◆ Your assignment ◆
The reply should hold every line of the data, unchanged and complete.

★ ★ ★ ★ ★

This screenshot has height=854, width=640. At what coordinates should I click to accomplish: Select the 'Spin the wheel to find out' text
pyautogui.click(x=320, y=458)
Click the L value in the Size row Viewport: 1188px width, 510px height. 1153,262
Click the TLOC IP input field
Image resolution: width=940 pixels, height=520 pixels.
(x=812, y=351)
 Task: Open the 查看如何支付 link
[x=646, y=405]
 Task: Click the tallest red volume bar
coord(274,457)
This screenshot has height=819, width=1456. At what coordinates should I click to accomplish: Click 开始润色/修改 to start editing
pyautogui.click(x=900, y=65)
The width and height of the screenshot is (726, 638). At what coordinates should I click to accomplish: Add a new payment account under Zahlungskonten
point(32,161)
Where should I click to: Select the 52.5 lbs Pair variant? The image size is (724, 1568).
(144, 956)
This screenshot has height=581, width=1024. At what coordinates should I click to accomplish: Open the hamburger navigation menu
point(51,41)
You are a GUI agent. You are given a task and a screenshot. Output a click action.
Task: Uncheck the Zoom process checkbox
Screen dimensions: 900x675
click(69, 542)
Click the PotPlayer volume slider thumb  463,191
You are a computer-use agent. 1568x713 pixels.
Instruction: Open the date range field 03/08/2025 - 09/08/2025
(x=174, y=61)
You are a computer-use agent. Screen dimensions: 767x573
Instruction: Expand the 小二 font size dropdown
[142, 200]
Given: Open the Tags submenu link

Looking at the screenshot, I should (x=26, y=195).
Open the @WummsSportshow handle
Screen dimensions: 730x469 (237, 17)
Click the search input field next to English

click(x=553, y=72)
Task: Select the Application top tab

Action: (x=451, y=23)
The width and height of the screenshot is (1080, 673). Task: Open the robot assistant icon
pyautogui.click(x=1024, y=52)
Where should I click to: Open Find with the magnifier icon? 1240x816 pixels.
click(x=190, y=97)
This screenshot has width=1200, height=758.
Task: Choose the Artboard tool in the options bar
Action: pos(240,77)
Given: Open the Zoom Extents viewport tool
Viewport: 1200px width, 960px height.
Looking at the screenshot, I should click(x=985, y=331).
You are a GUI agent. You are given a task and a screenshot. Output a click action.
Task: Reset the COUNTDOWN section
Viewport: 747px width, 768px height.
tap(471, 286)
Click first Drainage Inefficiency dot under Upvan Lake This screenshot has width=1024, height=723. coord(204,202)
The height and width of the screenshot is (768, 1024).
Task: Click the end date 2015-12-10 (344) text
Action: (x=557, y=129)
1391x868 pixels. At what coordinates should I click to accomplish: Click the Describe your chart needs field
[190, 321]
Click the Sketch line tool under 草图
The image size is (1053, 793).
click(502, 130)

★ ★ ★ ★ ★

◆ The answer ◆
This screenshot has height=854, width=640. At what coordinates should I click to accomplish: Select the 'Spin the wheel to find out' text
pyautogui.click(x=320, y=458)
Click the L value in the Size row Viewport: 1188px width, 510px height. 1153,262
Click the TLOC IP input field
Image resolution: width=940 pixels, height=520 pixels.
(x=812, y=351)
 Task: Open the 查看如何支付 link
[x=646, y=405]
 Task: Click the tallest red volume bar
coord(274,457)
This screenshot has height=819, width=1456. At what coordinates should I click to accomplish: Click 开始润色/修改 to start editing
pyautogui.click(x=900, y=65)
The width and height of the screenshot is (726, 638). At what coordinates should I click to accomplish: Add a new payment account under Zahlungskonten
point(32,161)
Where should I click to: Select the 52.5 lbs Pair variant? The image size is (724, 1568).
(144, 956)
This screenshot has height=581, width=1024. At what coordinates should I click to accomplish: Open the hamburger navigation menu
point(51,41)
You are a GUI agent. You are given a task and a screenshot. Output a click action.
Task: Uncheck the Zoom process checkbox
Screen dimensions: 900x675
click(69, 542)
Click the PotPlayer volume slider thumb  463,191
You are a computer-use agent. 1568x713 pixels.
Instruction: Open the date range field 03/08/2025 - 09/08/2025
(x=174, y=61)
You are a computer-use agent. Screen dimensions: 767x573
Instruction: Expand the 小二 font size dropdown
[142, 200]
Given: Open the Tags submenu link

Looking at the screenshot, I should (x=26, y=195).
Open the @WummsSportshow handle
Screen dimensions: 730x469 (237, 17)
Click the search input field next to English

click(x=553, y=72)
Task: Select the Application top tab

Action: (x=451, y=23)
The width and height of the screenshot is (1080, 673). Task: Open the robot assistant icon
pyautogui.click(x=1024, y=52)
Where should I click to: Open Find with the magnifier icon? 1240x816 pixels.
click(x=190, y=97)
This screenshot has width=1200, height=758.
Task: Choose the Artboard tool in the options bar
Action: pos(240,77)
Given: Open the Zoom Extents viewport tool
Viewport: 1200px width, 960px height.
Looking at the screenshot, I should click(x=985, y=331).
You are a GUI agent. You are given a task and a screenshot. Output a click action.
Task: Reset the COUNTDOWN section
Viewport: 747px width, 768px height.
tap(471, 286)
Click first Drainage Inefficiency dot under Upvan Lake This screenshot has width=1024, height=723. coord(204,202)
The height and width of the screenshot is (768, 1024).
Task: Click the end date 2015-12-10 (344) text
Action: (x=557, y=129)
1391x868 pixels. At what coordinates should I click to accomplish: Click the Describe your chart needs field
[190, 321]
Click the Sketch line tool under 草图
The image size is (1053, 793).
click(502, 130)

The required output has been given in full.